The trash collectors are Americans but they don't come down the one-lane, dirt road where I live so my husband and I haul our own trash and recycle items to the collection center which is staffed by women.
These workers are all American.
On Whidbey Island, Americans serve and clean the restaurants—including the Mexican and Chinese establishments. In Mexican restaurants in California, the servers speak Spanish. In Santa Barbara, a large Chinese restaurant was shut down several years ago and the Chinese owner jailed for knowingly hiring illegal aliens.
When my family lived in Santa Barbara, we had a high-maintenance yard and always had a gardener, a U.S. citizen who came from Guatemala. When we moved to Whidbey, we bought a house with fir trees and some grass over the drain field. The deer, rabbits and my husband cut the grass.
The neighbors cut their own grass also and John, a 65-year-old neighbor, has a yard on the garden-tour circuit and he takes care of it by himself.

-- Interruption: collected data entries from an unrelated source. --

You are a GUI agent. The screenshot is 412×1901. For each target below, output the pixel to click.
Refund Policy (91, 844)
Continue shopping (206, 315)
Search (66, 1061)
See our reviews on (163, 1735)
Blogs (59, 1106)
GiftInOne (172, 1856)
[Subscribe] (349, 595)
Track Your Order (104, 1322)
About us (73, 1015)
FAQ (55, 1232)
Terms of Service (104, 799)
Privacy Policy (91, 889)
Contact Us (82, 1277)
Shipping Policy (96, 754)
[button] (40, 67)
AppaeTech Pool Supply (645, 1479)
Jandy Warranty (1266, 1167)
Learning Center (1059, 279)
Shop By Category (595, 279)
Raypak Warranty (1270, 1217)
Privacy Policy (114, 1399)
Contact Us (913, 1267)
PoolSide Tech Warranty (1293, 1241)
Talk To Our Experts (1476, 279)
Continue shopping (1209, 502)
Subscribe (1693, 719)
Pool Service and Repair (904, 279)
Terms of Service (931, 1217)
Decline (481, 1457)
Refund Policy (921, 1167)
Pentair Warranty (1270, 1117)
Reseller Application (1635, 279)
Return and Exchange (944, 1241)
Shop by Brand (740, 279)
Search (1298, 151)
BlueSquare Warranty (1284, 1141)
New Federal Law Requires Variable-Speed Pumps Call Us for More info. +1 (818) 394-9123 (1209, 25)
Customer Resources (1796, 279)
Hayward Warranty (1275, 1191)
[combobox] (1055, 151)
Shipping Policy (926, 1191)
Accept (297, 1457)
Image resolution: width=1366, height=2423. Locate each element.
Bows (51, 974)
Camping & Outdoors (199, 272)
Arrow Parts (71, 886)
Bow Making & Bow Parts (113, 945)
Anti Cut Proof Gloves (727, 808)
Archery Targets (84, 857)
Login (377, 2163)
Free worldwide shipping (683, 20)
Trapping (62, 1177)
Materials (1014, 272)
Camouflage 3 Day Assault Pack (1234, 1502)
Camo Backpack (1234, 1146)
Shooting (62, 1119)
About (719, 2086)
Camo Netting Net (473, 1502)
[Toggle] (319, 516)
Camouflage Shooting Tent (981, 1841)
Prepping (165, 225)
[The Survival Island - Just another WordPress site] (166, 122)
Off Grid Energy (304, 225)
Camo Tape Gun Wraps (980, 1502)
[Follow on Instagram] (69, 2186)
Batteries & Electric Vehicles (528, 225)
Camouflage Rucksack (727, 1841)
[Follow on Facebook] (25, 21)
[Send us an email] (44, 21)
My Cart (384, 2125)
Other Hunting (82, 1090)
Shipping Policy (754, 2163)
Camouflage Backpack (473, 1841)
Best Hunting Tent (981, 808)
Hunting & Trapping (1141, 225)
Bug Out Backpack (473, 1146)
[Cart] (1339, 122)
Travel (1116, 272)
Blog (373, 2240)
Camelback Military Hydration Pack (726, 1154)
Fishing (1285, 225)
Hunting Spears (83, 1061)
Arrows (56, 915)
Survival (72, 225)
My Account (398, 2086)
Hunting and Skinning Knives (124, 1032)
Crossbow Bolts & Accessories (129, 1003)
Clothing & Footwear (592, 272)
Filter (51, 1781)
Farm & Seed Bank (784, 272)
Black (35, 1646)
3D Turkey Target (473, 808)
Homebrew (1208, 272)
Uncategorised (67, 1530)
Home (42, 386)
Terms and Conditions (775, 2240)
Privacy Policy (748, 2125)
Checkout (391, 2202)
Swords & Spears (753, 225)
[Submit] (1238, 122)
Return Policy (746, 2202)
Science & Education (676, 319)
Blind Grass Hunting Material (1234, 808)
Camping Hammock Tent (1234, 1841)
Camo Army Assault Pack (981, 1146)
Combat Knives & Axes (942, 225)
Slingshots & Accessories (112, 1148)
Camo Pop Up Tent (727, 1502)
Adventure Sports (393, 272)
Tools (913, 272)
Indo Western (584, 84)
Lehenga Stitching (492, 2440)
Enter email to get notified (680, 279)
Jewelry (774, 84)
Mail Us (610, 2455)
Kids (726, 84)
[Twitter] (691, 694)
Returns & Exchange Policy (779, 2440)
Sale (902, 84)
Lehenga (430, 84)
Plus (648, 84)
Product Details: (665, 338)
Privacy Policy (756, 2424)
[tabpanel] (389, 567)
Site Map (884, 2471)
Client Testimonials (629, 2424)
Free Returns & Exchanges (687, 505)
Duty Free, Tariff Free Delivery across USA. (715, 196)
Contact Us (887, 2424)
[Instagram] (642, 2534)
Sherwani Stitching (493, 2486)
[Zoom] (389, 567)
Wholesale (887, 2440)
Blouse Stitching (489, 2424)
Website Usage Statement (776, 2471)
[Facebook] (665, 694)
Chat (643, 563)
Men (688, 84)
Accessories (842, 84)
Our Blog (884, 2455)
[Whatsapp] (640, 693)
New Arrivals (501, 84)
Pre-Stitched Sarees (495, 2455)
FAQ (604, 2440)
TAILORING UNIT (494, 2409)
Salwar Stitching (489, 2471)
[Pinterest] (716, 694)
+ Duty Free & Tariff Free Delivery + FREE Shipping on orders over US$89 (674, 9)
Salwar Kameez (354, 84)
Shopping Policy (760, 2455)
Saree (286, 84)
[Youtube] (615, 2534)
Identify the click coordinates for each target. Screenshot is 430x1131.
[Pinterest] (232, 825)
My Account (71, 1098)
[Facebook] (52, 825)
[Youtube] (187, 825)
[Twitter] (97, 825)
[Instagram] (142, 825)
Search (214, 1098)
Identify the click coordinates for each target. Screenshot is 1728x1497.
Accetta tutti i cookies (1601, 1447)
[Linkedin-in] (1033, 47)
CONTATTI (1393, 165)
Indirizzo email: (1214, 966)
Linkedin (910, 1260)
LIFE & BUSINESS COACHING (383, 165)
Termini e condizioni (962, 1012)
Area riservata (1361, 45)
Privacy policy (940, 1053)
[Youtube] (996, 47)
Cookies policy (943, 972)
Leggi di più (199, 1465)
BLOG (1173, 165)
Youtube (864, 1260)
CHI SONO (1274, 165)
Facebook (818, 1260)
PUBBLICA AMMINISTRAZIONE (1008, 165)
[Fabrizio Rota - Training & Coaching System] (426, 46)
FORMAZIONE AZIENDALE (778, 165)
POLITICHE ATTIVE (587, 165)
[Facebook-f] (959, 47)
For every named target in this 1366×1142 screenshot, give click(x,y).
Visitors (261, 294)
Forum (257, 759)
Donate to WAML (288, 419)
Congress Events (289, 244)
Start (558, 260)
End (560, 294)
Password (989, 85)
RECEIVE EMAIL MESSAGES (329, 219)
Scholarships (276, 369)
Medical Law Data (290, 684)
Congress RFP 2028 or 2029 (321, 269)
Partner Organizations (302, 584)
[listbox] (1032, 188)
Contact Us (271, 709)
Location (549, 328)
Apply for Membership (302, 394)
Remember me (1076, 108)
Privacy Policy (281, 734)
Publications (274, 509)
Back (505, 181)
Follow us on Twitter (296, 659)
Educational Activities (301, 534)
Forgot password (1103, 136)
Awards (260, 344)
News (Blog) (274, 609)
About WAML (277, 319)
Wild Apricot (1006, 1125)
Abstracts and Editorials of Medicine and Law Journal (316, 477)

I did hire a young man to mulch and dig holes for plants. He had blonde hair and blue eyes and a Dutch last name. He worked very hard but required lots of supervision as he wasn't the brightest light on the Island. He said he had been unemployed for a long time and he thanked me profusely for the two days of work I gave him.
And I know there are other areas in the country where Americans do their own work.
Until four years ago, my parents lived in suburban Maryland. They paid teenage boys in the neighborhood to mow their grass after the doctor told my mother to stop mowing it herself because of osteoporosis. The next-door neighbor used his blower to clear the snow in the winter.
Americans can and will do their hard work when there is no one else to do it.
Moreover, mass immigration has many negative impacts on American workers. Most know about the depressed wages caused by an excess supply of labor. But consider a few other consequences of over immigration.
- Why would employers hire people who need lots of supervision such as the mentally or emotionally disabled when able-bodied immigrants are available?
- Why would Americans get much needed exercise mowing their lawns or cleaning their houses if they can hire cheap, immigrant labor?
Fourteen million Americans are unemployed and there are millions of Americans who are physically or mentally disabled. They would love to have jobs.
That's bunk—and those of us who know better should continually remind those who don't.
Linda Thom [email her] is a retiree and refugee from California. She formerly worked as an officer for a major bank and as a budget analyst for the County Administrator of Santa Barbara.